[seaborn] seaborn學習筆記11——繪圖實例(3) Drawing example(3)

11 繪圖實例(3) Drawing example(3)(代碼下載)

本文主要講述seaborn官網相關函數繪圖實例。具體內容有:

  1. Plotting a diagonal correlation matrix(heatmap)
  2. Scatterplot with marginal ticks(JointGrid)
  3. Multiple bivariate KDE plots(kdeplot)
  4. Multiple linear regression(lmplot)
  5. Paired density and scatterplot matrix(PairGrid)
  6. Paired categorical plots(PairGrid)
  7. Dot plot with several variables(PairGrid)
  8. Plotting a three-way ANOVA(catplot)
  9. Linear regression with marginal distributions(jointplot)
  10. Plotting model residuals(residplot)
# import packages
import numpy as np
import pandas as pd
import seaborn as sns
import matplotlib.pyplot as plt

1. Plotting a diagonal correlation matrix(heatmap)

# 讀取字母表
from string import ascii_letters

# Generate a large random dataset 生成數據集
rs = np.random.RandomState(33)
d = pd.DataFrame(data=rs.normal(size=(100, 26)),
                 columns=list(ascii_letters[26:]))
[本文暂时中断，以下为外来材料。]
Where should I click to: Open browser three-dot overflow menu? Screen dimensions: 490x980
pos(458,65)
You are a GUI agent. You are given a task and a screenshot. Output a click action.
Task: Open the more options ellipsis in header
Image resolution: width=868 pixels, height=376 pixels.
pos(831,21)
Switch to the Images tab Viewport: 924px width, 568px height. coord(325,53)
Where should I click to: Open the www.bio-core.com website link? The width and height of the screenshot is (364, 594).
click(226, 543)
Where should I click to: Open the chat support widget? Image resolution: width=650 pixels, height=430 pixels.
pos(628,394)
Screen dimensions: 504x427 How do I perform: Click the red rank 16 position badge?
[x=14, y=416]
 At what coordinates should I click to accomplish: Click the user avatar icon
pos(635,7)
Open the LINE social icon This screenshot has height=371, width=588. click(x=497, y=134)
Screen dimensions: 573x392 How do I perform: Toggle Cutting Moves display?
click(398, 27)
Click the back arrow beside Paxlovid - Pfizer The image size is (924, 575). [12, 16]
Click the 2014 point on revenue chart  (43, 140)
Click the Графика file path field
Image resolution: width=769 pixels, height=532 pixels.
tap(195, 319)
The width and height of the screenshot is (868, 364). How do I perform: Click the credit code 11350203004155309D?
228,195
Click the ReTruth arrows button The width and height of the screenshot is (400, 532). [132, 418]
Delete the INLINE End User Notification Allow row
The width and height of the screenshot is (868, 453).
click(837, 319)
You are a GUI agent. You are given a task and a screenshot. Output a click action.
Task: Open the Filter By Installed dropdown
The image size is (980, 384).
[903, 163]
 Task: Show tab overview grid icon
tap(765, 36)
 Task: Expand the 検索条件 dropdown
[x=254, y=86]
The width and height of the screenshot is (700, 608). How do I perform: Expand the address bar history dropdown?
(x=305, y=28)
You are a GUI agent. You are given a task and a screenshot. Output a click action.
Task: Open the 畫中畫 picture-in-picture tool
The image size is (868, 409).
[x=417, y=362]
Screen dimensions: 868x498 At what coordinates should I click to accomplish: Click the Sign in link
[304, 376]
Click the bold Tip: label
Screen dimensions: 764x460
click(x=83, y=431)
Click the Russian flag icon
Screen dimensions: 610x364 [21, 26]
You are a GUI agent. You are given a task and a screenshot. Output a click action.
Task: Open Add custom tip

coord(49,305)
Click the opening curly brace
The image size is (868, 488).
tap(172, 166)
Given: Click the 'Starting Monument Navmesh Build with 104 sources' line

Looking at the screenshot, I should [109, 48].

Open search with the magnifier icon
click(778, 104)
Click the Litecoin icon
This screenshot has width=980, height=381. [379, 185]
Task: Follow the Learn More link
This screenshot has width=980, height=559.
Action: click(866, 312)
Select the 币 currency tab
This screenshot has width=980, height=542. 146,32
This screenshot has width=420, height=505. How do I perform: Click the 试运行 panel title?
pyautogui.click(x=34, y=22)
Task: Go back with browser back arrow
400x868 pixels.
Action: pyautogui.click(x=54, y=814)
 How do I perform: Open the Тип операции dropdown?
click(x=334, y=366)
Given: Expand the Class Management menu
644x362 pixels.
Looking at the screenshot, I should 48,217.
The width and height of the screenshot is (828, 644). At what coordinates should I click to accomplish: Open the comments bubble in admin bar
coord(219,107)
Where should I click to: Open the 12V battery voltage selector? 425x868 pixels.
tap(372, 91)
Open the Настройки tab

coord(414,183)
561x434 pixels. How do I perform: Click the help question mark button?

# Compute the correlation matrix 計算相關係數
corr = d.corr()

# Generate a mask for the upper triangle 生成掩模
mask = np.zeros_like(corr, dtype=np.bool)
mask[np.triu_indices_from(mask)] = True

d# Set up the matplotlib figure 設置圖大小
f, ax = plt.subplots(figsize=(11, 9))

# Generate a custom diverging colormap 設置顏色
cmap = sns.diverging_palette(220, 10, as_cmap=True)

# Draw the heatmap with the mask and correct aspect ratio
# square表都是正方形
sns.heatmap(corr, mask=mask, cmap=cmap, vmax=.3, center=0,
            square=True, linewidths=.5, cbar_kws={"shrink": .5});

png

2. Scatterplot with marginal ticks(JointGrid)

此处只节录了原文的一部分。